The same forced-birth agitators who failed to keep Huntsville, Alabama’s only clinic providing abortion services shuttered are trying again. This time, they’re putting the full depth of their hypocrisy on display in the state legislature.

After the clinic successfully reopened last year, former Alabama Christian Coalition leader James Henderson vowed to insert a 2,000-foot buffer zone between clinics and schools — the exact same distance state law puts between the homes of convicted sex offenders and the nearest educational facility.

Ironically, Henderson’s gang of weird hobbyists have made the most of the Supreme Court’s 2014 decision striking down ‘buffer zones’ around clinics, allowing them to get in the faces of women who were trying to access their constitutional rights to self-determination.

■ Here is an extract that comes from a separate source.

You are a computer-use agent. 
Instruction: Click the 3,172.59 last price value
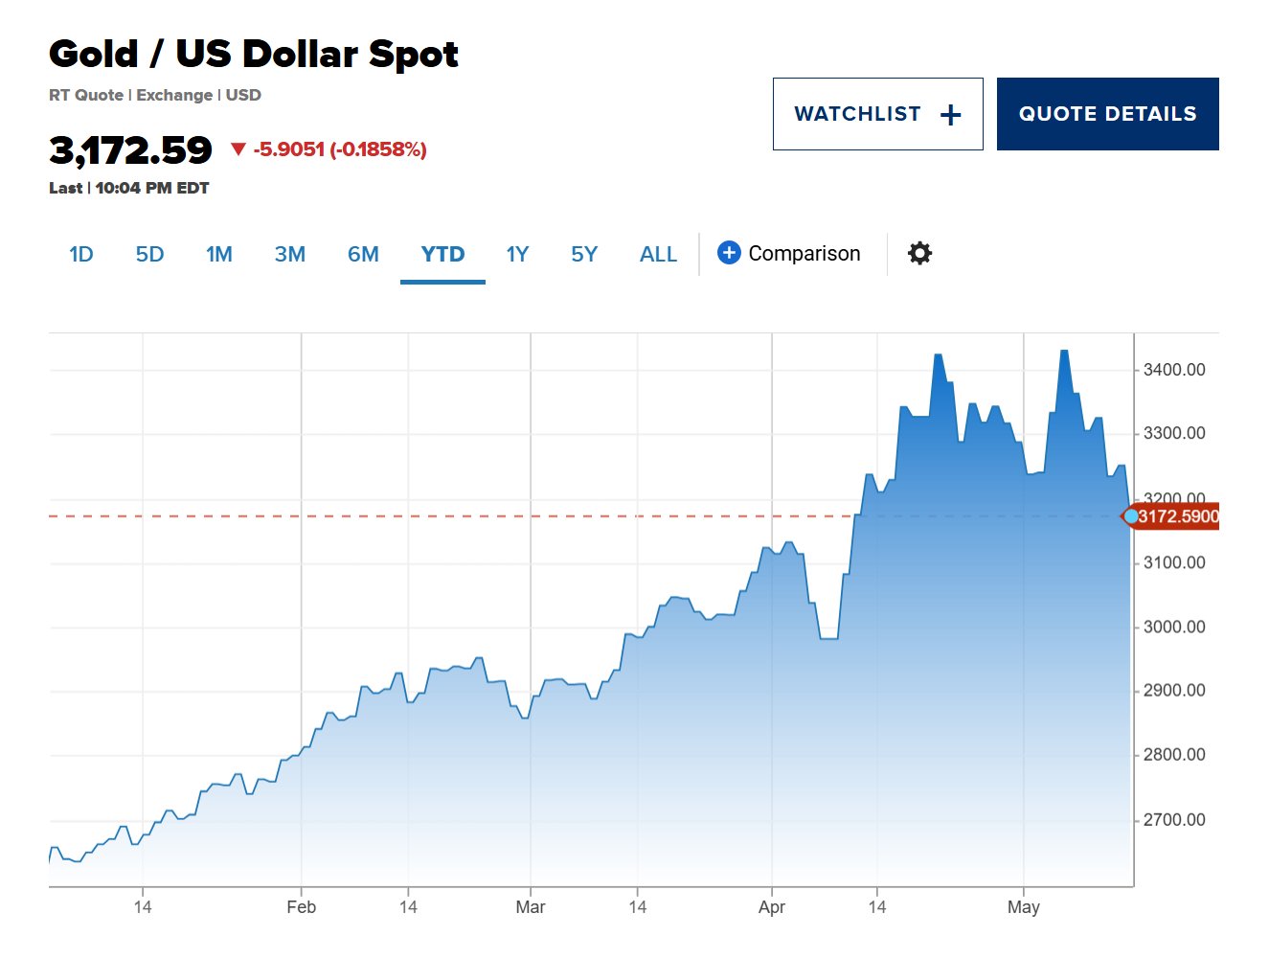click(130, 150)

In fact, one of Henderson’s favorite tactics is to claim that these activities are themselves so “disruptive” that clinics shouldn’t be allowed, well, anywhere. Henderson has actually tried to make this argument in courts of law, where at least one federal judge has called out his group’s aggressive behavior.

Of course, this being Alabama, Henderson’s mendacious lobbying has borne fruit regardless of its naked agenda. Ed Henry, R-Hartselle, is now sponsoring HB527, a bill which would prohibit the Alabama Department of Public Health from issuing or renewing licenses (.PDF) to reproductive health care centers within that 2,000-foot radius of any school.

As Henderson himself made clear when he first proposed the idea, the bill is directly aimed at shutting down clinics, especially the one in Huntsville. But in speaking to the Florence Times Daily this morning, a gutless Representative Henry feigned ignorance of the intention behind the legislation.

“I did not know it would impact closing (a clinic),” he said. “(This bill had) been asked for by several of the pro-life groups around the state.

“To me, the whole atmosphere around abortion clinics is very unsettling, with protesters on both sides, and to me not something we need to have the children of Alabama subjected to. We regulate how close liquor stores can be to schools and churches.”

Although Henderson’s creeps wave their pictures of bloody fetuses, trespass in the parking lot of the school down the street from the clinic, and jaywalk in traffic to inspire horn honking, somehow “protesters on both sides” are the problem in Henry’s mind. One wonders exactly what ‘pro-abortion protesters’ he’s referring to: does he perhaps mean the clinic escorts, who stay on the property to help women in their hour of need without any loud noise or disruption? Because they’re not the people creating a problem here.

Any “disruption” in Huntsville consists solely of Henderson and his disturbing gang of forced-birth activists.

If it becomes law — and that is the probable outcome — HB527 will be challenged immediately by a host of reproductive rights organizations and the clinics, who will almost certainly prevail in a federal court while Alabama taxpayers cover all the legal expenses. That’s just how things are done here in the Heart of Dixie, you see: we might not be able to keep the schools open next year, but we can always afford to protect ourselves from the horror of women controlling their own lives and bodies.